During the initial days of Ubuntu, upgradation from one version to another messed up the Operating System, but it was really smooth this time. Here I am with the latest Ubuntu after a reboot.

Ubuntu 18.04 (Bionic Beaver) Desktop

The download and installation process took about 2 hours with a good number of prompts in between. Wish there was a 'Yes to all' option during the process which would have made the installation process unattended.

Was everything smooth after the upgradation?

Usually any software upgrade will have some major/minor issues which will get fixed overtime, same is the case with Ubuntu. Here is a list of some issues to start with. I am sure to update the list the more I use the latest Ubuntu and also with the possible solutions if any.

  • Ubuntu was using Unity UI and moved to GNOME, so it takes some time to get used to the new UI. But, my initial impressions are good with GNOME.

  • I had been using Phatch to batch mark the images on this blog, but it has been removed from the Ubuntu repository.

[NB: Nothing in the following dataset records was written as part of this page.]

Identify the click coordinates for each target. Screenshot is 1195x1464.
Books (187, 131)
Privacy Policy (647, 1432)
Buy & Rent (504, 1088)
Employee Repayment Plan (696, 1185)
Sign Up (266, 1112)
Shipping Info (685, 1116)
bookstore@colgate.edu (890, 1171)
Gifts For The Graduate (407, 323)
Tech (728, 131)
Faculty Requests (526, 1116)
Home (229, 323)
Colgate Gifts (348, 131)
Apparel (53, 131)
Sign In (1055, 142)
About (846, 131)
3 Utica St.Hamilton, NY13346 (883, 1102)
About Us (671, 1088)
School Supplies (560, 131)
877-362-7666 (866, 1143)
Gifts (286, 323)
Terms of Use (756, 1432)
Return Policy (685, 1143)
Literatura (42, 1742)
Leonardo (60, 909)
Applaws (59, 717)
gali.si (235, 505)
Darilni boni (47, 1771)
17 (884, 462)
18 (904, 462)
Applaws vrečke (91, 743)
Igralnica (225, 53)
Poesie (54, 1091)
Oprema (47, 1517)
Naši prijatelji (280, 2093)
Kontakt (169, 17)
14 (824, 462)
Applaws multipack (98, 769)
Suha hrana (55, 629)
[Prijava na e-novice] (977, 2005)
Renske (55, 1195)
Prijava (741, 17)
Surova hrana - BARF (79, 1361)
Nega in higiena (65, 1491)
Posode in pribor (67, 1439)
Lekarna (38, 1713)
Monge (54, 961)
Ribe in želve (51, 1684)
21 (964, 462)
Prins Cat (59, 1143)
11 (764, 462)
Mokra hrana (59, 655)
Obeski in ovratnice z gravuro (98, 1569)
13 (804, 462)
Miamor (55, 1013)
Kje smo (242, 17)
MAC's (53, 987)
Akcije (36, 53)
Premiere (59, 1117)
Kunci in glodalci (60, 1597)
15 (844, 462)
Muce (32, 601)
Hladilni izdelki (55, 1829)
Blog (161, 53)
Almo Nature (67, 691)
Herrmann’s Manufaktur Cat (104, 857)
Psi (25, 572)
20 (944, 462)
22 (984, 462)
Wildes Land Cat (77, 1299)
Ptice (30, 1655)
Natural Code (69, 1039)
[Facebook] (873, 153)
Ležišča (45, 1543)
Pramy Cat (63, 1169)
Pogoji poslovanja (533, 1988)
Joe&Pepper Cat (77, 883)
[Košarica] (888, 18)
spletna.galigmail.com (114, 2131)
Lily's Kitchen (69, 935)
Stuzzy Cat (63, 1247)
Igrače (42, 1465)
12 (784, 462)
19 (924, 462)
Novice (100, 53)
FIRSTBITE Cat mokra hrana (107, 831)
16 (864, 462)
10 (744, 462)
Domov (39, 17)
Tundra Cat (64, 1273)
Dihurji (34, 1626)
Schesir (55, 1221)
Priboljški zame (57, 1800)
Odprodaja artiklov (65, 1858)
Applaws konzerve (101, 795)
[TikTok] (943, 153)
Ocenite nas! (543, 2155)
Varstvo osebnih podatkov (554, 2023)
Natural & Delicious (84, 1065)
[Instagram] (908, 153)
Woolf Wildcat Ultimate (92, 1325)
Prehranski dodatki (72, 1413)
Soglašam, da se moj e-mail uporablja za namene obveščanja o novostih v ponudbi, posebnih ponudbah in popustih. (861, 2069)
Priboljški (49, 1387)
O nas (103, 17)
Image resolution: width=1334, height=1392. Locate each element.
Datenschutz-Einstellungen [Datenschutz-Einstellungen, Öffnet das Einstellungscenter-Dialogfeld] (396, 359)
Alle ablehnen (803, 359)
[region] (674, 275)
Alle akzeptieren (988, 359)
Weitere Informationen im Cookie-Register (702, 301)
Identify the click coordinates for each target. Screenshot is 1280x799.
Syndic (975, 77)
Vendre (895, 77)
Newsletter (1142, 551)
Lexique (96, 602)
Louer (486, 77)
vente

Quick Googling around gave Converseen as an alternative which I am yet to try.

  • Right click on the mouse stopped working and has been replaced with two-finger click. There were a couple of solutions and quick try of some of them didn't work. Again it will take some time to get used to the two-finger click.

  • The good thing is that suspend start working and I was able to resume where I stopped. This basically increased the productivity and the focus. When I used the Nvidia display driver instead of the default open source Nouveau display driver, the suspend functionality broke and I had to revert to the Nouveau display driver.

  • Should I upgrade?

    If Canonical is supporting the Ubuntu version which you had been using for the next few years and there is no hard pressing issue like suspend in my case then I would recommend to stick to the current OS. Again, if you want to try the latest technology like me, then go ahead with the upgrade.